A justiça, o nosso lugar comum

Saramago dizia que o problema da justiça é que aplicava uma lei que não era justa. Esse problema da lei, vamos nós aqui combatendo. Mas quem resolve o problema que se vive na Justiça?

A justiça folclore, que enche capas sensacionalistas de jornais é nada mais do que a consequência de uma justiça doente em Portugal. A justiça em Portugal é cara e inibitória do exercício de direitos para o cidadão, principalmente se tivermos em conta que o empobrecimento gerado pela crise não foi acompanhado por medidas que evitassem essa repercussão no acesso à Justiça pelos que mais perderam rendimentos.

Por outro lado, é também lenta e pouco eficiente, fragilidade que fomenta o jornalismo de investigação, que vai obtendo provas e/ou provas aparentes antes mesmo das próprias investigações, com o consequente pré-conceito que vai socialmente eclodindo. Tudo isto gera, também, a ansiedade crescente de onde nascem cada vez mais fugas ao segredo de justiça.

Por isso, identificar o problema é só fundamental: tal só acontece porque a justiça em Portugal é lenta, ocupando a Justiça portuguesa uma média de 710 dias para resolver um processo, em contraposição, por exemplo, com Espanha, com uma média de 200 dias(*). Temos poucos juízes e muitos problemas.

A justiça é agora também machista, o que é consequência de uma classe de Juízes, com uma superespecialização técnica, mas sem especialização face aos problemas vividos por grupos específicos, sem especialização face à identificação dos problemas das descriminações em razão do género, raça, etnia, da idade.

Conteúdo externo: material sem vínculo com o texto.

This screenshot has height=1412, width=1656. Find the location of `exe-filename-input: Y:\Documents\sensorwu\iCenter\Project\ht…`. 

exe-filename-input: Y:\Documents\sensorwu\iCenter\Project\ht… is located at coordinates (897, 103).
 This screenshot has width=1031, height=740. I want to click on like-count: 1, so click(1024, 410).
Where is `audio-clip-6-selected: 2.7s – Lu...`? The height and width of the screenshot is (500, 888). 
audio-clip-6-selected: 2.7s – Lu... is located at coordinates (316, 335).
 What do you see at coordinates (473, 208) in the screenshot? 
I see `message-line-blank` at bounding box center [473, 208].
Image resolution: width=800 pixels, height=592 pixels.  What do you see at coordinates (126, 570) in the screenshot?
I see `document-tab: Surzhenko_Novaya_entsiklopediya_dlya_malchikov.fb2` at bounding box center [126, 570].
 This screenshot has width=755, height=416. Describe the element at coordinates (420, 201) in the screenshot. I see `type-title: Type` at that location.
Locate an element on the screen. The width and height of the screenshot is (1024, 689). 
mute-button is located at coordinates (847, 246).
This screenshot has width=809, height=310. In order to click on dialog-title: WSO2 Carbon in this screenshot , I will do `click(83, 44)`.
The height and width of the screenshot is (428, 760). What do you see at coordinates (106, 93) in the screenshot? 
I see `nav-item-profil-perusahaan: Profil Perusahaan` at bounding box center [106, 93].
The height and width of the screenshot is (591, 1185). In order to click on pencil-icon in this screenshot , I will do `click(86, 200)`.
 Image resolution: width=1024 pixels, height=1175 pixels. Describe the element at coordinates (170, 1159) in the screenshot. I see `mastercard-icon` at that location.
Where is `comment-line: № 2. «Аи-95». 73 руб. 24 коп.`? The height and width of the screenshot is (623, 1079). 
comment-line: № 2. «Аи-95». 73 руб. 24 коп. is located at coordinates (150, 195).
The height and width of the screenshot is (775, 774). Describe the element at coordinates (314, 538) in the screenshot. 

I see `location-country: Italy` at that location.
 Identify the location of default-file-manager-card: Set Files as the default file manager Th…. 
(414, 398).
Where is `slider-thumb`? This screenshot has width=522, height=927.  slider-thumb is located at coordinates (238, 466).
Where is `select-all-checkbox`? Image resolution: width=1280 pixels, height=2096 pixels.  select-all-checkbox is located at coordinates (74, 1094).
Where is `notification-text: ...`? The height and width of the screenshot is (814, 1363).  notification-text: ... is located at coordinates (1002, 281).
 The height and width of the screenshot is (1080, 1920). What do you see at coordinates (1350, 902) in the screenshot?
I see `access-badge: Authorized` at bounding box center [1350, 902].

Mas a Justiça tem outros problemas, nos seus próprios alicerces. Os jovens advogados precisam de proteção face ao crescimento do fator de condição económica vir a ser cada vez mais como requisito sem o qual não se acede à profissão, onde os estágios profissionais não remunerados como regra são o mote para elitizar cada vez mais uma classe. Por seu lado, os técnicos juristas (licenciados em direito) que essencialmente trabalham na administração pública (mas não só), resolvem grande parte dos litígios jurídicos, mas vivem ainda sem carreira, sem escalões – numa espécie de limbo jurídico, vejam só a ironia – enquanto o Estado paga aos grandes escritórios de advogados valores irrisórios por uma causa. Também fazem greve os funcionários da justiça, que vivem com as suas progressões congeladas há mais de 10 anos, esperam melhores condições de trabalho.

Não existe direito se quem o exerce vive sem direito. Combater o problema dos trabalhadores da Justiça é combater por uma Justiça melhor.

(*) Painel de Avaliação da Justiça na União Europeia, 2017.